Quote the passage of the text on caring for aging parents between "Caring for them" and "speaking another language.", inclusive.

• Excerpt to read:
______

Why It’s So Hard to Care for Ageing Parents
Dedicated to my parents
One day, they’ll grow old. And you might find yourself looking after them. It’s not just difficult—it’s a heart-wrenching test of patience, responsibility, and compassion. Even if you’ve always had a warm, close relationship, you’ll need bottomless reserves of all three. They’ll grow frail, their minds slipping like sand through your fingers. You’ll see their vulnerability, feel that bittersweet mix of love and pity, but sometimes irritation will bubble up, and exhaustion will weigh heavy on your chest. We know the milestones of childhood—the terrible twos, the teenage rebellions—but what about the unspoken stages of ageing parents? Nobody prepares you for this.
Caring for them is a cross to bear. They might drive you up the wall over the smallest things: grumbling, digging their heels in, refusing to follow simple health advice. They’re adults, and treating them like children would be disrespectful—but their frailties are plain as day. They’ll forget what happened an hour ago, never mind yesterday. Short-term memory fails, and suddenly they can’t recall if they turned off the kettle or locked the front door. You repeat yourself, and they stare back blankly, as if you’re speaking another language.
Yet they remember the past with crystal clarity. They’ll rabbit on about it endlessly—their youth, the days when you were just a child. Those stories become their refuge because, let’s face it, their future is running out, and they know it. They’ll tell the same anecdote over and over until you could recite it in your sleep. It’s exhausting. But you bite your tongue. You listen. Or at least pretend to. Sometimes, that’s all they need.

______

• Supplied records:
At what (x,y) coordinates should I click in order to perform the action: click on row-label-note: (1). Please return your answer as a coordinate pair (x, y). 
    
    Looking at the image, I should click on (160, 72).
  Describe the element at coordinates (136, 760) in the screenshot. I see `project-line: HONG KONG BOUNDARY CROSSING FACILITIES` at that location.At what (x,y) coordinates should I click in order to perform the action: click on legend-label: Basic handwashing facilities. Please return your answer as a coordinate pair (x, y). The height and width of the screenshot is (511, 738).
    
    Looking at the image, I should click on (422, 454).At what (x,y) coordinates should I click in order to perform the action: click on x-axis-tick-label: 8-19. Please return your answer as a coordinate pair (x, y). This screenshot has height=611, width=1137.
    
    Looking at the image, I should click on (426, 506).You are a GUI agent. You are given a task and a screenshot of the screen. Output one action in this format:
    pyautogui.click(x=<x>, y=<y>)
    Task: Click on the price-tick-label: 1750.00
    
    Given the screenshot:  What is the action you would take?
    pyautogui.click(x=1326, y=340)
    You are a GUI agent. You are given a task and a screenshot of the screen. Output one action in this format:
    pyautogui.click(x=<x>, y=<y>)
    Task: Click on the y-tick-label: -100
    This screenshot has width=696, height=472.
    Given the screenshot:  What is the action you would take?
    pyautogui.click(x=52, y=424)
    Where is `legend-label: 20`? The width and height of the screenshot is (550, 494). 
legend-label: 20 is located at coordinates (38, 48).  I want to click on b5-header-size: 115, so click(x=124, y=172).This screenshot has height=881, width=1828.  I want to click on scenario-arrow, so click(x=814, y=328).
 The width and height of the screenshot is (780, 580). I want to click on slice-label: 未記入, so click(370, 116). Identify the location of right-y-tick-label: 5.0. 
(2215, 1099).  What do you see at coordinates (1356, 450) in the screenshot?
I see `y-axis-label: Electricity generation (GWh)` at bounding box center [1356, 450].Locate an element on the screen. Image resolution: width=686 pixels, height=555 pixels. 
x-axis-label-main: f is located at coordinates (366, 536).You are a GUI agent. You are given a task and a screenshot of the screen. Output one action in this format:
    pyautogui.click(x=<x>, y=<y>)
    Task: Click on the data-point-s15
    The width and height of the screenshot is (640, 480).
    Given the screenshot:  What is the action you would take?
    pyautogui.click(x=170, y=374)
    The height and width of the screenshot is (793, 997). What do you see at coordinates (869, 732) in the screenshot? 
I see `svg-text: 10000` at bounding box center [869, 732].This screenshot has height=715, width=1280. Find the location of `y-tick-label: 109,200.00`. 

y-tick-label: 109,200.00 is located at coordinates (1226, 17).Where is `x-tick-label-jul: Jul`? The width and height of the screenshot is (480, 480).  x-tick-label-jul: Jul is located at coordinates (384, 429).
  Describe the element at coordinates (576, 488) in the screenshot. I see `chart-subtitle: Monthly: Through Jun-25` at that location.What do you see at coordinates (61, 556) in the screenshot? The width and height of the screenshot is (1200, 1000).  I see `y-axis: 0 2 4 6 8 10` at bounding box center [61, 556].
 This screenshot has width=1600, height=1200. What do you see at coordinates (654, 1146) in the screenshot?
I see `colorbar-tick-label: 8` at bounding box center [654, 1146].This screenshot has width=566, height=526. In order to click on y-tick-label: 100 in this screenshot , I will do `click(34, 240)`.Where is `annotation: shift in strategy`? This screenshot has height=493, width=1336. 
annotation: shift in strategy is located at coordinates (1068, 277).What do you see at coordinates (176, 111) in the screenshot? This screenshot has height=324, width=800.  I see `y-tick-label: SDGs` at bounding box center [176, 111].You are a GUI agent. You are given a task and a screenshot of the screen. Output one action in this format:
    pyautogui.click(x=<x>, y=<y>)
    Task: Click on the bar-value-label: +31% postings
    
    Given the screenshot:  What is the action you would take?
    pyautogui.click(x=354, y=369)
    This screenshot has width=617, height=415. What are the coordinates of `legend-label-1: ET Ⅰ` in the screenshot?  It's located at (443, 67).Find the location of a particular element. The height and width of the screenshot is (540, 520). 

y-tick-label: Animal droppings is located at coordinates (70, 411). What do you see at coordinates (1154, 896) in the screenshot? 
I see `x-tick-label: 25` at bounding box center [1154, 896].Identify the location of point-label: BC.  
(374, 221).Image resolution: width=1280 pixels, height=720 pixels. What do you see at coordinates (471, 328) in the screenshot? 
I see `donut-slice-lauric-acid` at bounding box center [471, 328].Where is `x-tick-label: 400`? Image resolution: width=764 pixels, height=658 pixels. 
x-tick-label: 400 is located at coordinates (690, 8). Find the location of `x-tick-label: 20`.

______

• Response area:
Caring for them is a cross to bear. They might drive you up the wall over the smallest things: grumbling, digging their heels in, refusing to follow simple health advice. They’re adults, and treating them like children would be disrespectful—but their frailties are plain as day. They’ll forget what happened an hour ago, never mind yesterday. Short-term memory fails, and suddenly they can’t recall if they turned off the kettle or locked the front door. You repeat yourself, and they stare back blankly, as if you’re speaking another language.